オリ高卒新人が33回2/3で与四球「2」 田口2軍監督が「大切に育てたい」逸材

高卒ルーキーらしからぬマウンドさばき、目標は「球界を代表する投手」

 大多数の高卒ルーキーがそうであるように、山本の現在の主戦場はファームだ。7月19日の福岡ソフトバンク戦において、5回を投げて被安打3、奪三振3、与四球0、無失点という投球でプロ初白星を挙げると、8月3日にはウエスタン・リーグ1位の広島を相手に7回2/3を投げて被安打4、奪三振7、与四球0、無失点で2勝目。同12日の中日戦は勝敗はつかなかったものの、6回1安打1四球6奪三振無失点の好投を見せた。

 今季ここまでのファーム成績は、8試合2勝0敗28奪三振、防御率0.27。
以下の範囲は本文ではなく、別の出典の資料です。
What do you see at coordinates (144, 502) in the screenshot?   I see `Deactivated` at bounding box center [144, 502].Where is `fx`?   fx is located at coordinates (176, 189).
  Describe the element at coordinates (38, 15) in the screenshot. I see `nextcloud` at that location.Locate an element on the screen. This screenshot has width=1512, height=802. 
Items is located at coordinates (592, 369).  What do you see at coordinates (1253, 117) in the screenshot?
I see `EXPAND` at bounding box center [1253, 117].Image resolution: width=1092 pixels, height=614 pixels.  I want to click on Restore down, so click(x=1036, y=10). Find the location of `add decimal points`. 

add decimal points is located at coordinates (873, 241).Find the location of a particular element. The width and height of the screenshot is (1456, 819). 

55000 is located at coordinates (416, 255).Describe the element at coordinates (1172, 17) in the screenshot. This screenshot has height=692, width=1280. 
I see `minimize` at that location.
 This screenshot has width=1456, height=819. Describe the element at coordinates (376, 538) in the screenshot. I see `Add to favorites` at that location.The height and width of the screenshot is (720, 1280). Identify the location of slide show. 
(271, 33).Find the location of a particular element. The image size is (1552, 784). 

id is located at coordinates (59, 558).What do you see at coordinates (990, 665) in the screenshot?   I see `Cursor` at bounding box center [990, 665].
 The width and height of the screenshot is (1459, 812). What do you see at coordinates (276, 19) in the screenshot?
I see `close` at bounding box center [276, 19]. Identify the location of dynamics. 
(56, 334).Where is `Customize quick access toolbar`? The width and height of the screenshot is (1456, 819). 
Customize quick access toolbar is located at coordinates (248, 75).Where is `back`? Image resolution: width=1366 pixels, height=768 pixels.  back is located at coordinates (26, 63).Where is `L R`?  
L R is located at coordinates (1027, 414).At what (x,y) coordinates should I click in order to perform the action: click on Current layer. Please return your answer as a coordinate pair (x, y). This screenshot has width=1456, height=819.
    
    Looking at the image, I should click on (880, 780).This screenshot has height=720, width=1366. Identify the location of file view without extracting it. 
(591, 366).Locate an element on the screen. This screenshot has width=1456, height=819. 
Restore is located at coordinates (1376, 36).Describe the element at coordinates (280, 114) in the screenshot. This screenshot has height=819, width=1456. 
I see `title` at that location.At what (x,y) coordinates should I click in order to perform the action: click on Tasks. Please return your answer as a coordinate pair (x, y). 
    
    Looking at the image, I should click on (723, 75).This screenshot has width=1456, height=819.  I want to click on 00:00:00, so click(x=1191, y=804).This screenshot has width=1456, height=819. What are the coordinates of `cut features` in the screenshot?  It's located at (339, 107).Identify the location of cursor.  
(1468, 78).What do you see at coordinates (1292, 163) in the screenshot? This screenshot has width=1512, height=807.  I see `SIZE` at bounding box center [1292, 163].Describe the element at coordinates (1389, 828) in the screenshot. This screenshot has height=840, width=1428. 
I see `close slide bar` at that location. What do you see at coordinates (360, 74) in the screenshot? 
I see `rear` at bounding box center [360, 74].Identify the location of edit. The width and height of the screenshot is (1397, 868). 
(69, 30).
防御率の優秀さや奪三振能力の高さもさることながら、目を引くのは与四球数の少なさだ。計33回2/3を投げて、なんと与四球わずか「2」(与死球1)。高卒ルーキーらしからぬ落ち着いたマウンドさばきと、四隅を突くコントロールが光る。

 山本は、最速151キロの直球に加え、カーブ、スライダー、カットボール、シンカー、スプリット、チェンジアップなど、多彩な変化球を持つ。177センチ、77キロとプロの投手としては決して恵まれた体格ではないが、フィールディングや牽制も無難にこなすなど器用だ。ファームの試合では、強烈な投直をなんなくつかみ、自らを助けた場面も見られた。しなやかな投球フォームが、ドジャースの前田投手を彷彿とさせるという意見も聞かれる。

 目標は「球界を代表する投手になる」こと。まだ高校を卒業したばかりの18歳ということもあり、目先の結果は求められていない。田口2軍監督が「大切に育てたい」と目を細める逸材。チーム状況によっても、1年ごとにも、めまぐるしく立場が変わる厳しい世界であるだけに、今、試行錯誤が許される日々を大事にしてほしいところだ。奇しくもセ・リーグのスター選手の名を持つ山本が、チームを背負う投手となる日を、楽しみに待ちたい。